Health Sector – UHC, National Health Policy, Family Planning, Health Insurance, etc.

Human Papillomavirus (HPV) and Cervical Cancer   

Note4Students

From UPSC perspective, the following things are important :

Prelims level: Cervical Cancer

Mains level: Read the attached story

Introduction

  • This article sheds light on the significance of Cervical Cancer Awareness Month, the grim reality of cervical cancer in India, and the importance of prevention through knowledge, screening, and vaccination.

Cervical Cancer: Unveiling the Facts

  • Prevalence in India: Cervical cancer ranks as the second-most common cancer among Indian women, with its origin in the cervix, the entrance to the uterus from the vagina.
  • HPV Connection: Persistent infection by the human papillomavirus (HPV) is the primary cause of cervical cancer. HPV is a common virus that affects nearly all sexually active individuals, often without any symptoms. While the immune system typically clears the virus, high-risk strains can lead to cancer.
  • India’s Alarming Stats: India bears a heavy burden, accounting for nearly a quarter of global cervical cancer deaths. Every year, approximately 1.25 lakh women are diagnosed with cervical cancer, and tragically, around 75,000 lose their lives to this disease.

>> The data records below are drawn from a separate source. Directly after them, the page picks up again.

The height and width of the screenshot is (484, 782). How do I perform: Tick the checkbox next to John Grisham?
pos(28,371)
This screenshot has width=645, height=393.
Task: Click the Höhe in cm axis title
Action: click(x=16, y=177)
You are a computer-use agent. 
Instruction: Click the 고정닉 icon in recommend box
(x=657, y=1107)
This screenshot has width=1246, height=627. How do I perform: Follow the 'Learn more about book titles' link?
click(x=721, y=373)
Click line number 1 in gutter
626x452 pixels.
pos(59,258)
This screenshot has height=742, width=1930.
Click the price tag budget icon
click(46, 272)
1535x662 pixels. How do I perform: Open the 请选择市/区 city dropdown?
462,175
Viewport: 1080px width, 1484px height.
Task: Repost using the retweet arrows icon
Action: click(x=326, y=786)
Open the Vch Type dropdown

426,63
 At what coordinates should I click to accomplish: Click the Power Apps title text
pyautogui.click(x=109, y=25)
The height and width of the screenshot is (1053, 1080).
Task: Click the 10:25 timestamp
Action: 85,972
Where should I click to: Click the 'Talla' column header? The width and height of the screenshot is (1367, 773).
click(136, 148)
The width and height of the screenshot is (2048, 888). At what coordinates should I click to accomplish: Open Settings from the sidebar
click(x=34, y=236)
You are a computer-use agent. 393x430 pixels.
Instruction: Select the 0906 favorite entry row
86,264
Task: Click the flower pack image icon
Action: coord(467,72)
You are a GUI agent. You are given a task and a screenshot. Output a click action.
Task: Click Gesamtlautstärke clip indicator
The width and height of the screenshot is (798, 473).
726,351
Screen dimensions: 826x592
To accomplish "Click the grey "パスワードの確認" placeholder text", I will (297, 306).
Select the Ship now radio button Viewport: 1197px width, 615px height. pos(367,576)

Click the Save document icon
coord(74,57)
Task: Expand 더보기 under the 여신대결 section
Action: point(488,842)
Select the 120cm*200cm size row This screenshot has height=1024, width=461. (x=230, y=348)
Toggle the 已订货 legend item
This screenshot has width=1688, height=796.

Global Efforts and India’s Progress

  • WHO’s Elimination Strategy: In 2022, the World Health Organization (WHO) launched a strategy to eliminate cervical cancer as a public health concern worldwide. The strategy emphasizes three pillars: vaccination, screening, and treatment.
  • Positive Trends in India: India may not meet the 2030 goals outlined by WHO, but there is a glimmer of hope. Incidence rates are declining, possibly attributed to factors like sexual hygiene, pregnancy age, contraception use, and individual immune status.
  • Comprehensive Approach: Experts stress the need for a multi-pronged approach, including awareness programs, vaccination drives, regular screenings, and education to combat stigma.

Screening Methods and Challenges

  • Pap Smear vs. HPV DNA Testing: Traditionally, the pap smear was the gold standard for cervical cancer screening. However, it has limitations, such as the need for cytologists and low awareness, especially in rural areas.
  • Advancements in Screening: Today, HPV DNA testing is recommended as the primary screening method. It involves testing cervical cells for high-risk HPV strains. This method is more reliable and less prone to errors.
  • Empowering Self-Sampling: Studies suggest that self-sampling for cervical cancer screening, where patients collect their samples, can be as effective as physician-collected samples. Offering this option can enhance screening accessibility.

Vital Role of Vaccination

  • HPV Vaccine Controversy: India faced controversy in the past regarding the HPV vaccine’s safety. However, cervical cancer is preventable, and the vaccine targets HPV serotypes 16&18, responsible for 70% of cervical cancers.
  • Single-Dose Effectiveness: Recent recommendations from the WHO’s Strategic Advisory Group of Experts on Immunization (SAGE) highlight the effectiveness of even a single dose of the HPV vaccine, crucial for countries with low population coverage.
  • India’s Vaccination Efforts: Two vaccines, Merck’s Gardasil and Serum Institute of India’s Cervavac, are available in India. Expanding production and introducing the vaccine into national programs are essential steps.

Government Initiatives and Challenges

  • State-Level Success: Sikkim set a positive example by introducing free HPV vaccination, achieving high coverage rates among girls aged 9 to 14.
  • Slow National Rollout: The Central government’s plan for a nationwide HPV vaccination program faced delays. Despite recent reports suggesting a rollout in phases, the Union Health Ministry has yet to make a final decision.
  • Global Perspective: While 100 countries have integrated the HPV vaccine into their national schedules, achieving high coverage remains a challenge, particularly in poorer nations.

Encouraging Early Action

  • Optimal Age for Vaccination: Vaccination is recommended for girls aged 9 to 15, providing maximum protection. However, it can benefit adults up to the age of 45.
  • Combatting Hesitation: Effective communication and education are essential to address vaccine hesitancy and dispel misconceptions.
  • A Global Endeavor: The International Agency for Research on Cancer stresses the importance of scaling up screening programs, expanding HPV vaccination coverage, and increasing access to affordable treatment to meet WHO’s 2030 targets.

What You Can Do

  • Stay Informed: Educate yourself and others about HPV and cervical cancer.
  • Prioritize Screening: Consult your healthcare provider for cervical cancer screening, especially if you haven’t done so before.
  • Consider Vaccination: Discuss the HPV vaccine with your healthcare provider and make an informed choice for yourself or your loved ones.